退職日に一気に買ってはいけない

 退職金が出る前は住宅ローンの返済などでほとんど金融資産がないため、全額が預金になっている家計が多いであろう。そうした家計で、退職金が出た途端に「投資信託を購入しなくては」と焦って一気に多額の投信を購入する例は多いはずだ。しかし、それは危険なことだ。

 たまたま退職日が株価の安い日であれば大もうけができるかもしれないが、株価の高い日であれば大損をするリスクもある。大切な老後資金は、そうしたリスクを避けて安全に運用したい。そのためには、大もうけのチャンスを逃しても仕方ない、と考えよう。
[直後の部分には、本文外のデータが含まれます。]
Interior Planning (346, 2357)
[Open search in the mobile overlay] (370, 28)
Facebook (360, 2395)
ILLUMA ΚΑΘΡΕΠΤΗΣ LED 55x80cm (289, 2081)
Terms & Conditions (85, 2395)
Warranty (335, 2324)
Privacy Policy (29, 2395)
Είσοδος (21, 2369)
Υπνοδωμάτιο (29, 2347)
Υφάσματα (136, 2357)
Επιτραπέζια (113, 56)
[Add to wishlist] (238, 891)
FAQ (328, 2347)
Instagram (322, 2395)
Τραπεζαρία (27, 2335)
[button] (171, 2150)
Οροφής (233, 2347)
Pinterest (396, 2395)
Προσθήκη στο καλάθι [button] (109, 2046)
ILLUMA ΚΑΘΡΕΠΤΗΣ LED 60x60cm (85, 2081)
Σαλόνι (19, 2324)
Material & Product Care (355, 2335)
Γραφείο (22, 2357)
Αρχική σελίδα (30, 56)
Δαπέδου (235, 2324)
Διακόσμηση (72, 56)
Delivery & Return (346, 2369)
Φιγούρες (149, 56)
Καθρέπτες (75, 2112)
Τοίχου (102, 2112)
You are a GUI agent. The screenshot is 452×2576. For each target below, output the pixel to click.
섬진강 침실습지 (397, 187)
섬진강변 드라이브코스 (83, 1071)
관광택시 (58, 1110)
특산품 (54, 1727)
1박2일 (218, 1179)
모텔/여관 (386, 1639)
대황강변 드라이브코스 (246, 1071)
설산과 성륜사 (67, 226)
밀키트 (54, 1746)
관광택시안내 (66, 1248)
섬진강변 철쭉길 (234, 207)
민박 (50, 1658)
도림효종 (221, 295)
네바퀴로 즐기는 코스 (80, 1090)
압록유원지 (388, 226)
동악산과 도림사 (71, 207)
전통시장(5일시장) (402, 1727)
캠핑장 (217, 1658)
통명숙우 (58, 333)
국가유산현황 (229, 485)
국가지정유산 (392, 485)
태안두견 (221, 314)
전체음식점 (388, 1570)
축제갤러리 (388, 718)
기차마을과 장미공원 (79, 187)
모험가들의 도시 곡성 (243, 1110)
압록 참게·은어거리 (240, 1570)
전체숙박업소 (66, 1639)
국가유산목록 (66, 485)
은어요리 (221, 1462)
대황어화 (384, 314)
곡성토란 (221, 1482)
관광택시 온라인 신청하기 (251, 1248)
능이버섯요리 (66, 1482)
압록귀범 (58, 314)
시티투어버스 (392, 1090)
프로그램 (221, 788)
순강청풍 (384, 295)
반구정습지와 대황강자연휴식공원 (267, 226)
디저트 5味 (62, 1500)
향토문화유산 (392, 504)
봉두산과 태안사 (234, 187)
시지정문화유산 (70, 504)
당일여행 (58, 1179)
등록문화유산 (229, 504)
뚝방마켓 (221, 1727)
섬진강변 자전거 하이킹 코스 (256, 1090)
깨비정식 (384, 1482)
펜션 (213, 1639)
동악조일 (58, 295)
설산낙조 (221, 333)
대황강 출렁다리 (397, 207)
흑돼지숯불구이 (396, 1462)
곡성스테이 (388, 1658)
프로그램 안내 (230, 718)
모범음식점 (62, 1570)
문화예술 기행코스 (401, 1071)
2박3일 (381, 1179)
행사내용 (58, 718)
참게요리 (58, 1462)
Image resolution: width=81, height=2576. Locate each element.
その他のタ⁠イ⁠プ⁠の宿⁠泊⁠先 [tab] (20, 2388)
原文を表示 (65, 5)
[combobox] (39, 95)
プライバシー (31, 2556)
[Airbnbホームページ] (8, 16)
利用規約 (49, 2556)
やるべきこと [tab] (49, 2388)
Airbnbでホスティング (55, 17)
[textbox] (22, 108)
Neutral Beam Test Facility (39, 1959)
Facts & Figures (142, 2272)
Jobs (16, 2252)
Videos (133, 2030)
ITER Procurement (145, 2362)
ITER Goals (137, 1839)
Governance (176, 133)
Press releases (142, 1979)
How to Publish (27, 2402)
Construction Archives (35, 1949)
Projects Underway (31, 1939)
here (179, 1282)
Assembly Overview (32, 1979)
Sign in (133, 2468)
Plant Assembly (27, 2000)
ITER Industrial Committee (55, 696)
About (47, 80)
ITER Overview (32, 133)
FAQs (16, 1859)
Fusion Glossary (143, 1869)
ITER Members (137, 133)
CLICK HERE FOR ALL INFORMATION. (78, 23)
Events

 老後資金を考える際には、大儲けして豊かな老後を過ごすチャンスを狙うよりも、大損してみじめな老後を過ごすリスクを回避することを優先すべきであり、その観点からは一度に買うより何度にも分けて買うほうが安心だ。

 退職日に初めて投資をするということ自体も危険だ。全く投資経験がないと、株価が不合理な動き方をするということを身をもって体験したことがないため、株価の変動に一喜一憂して判断を誤る可能性が高い。

 株価の動きは実に不可解で、特に理由もなく暴落することもある。そんなとき、投資に不慣れだとろうばいして持ち株を売ってしまうかもしれない。そうなると、損をするだけでなく、せっかく買ったインフレに強い資産を手放して預金だけが老後資金となってしまう。現役時代からの長期にわたる投資経験があれば、株価の暴落にも「免疫」ができているだろうから、ろうばい売りをしてしまうリスクは小さいはずなのに。

 そうしたことを考えると、現役時代から少しずつでも投資をしておくのが望ましい。具体的には、住宅ローンの返済を後回しにして、余裕資金を株や外貨に投資するのである。

 そうすれば、退職時に一気に大量の投資をする必要がないので、退職日の株価がたまたま高かったとしても悲惨な老後になるリスクは避けられるだろう。この点については、別の機会に詳述することとしたい。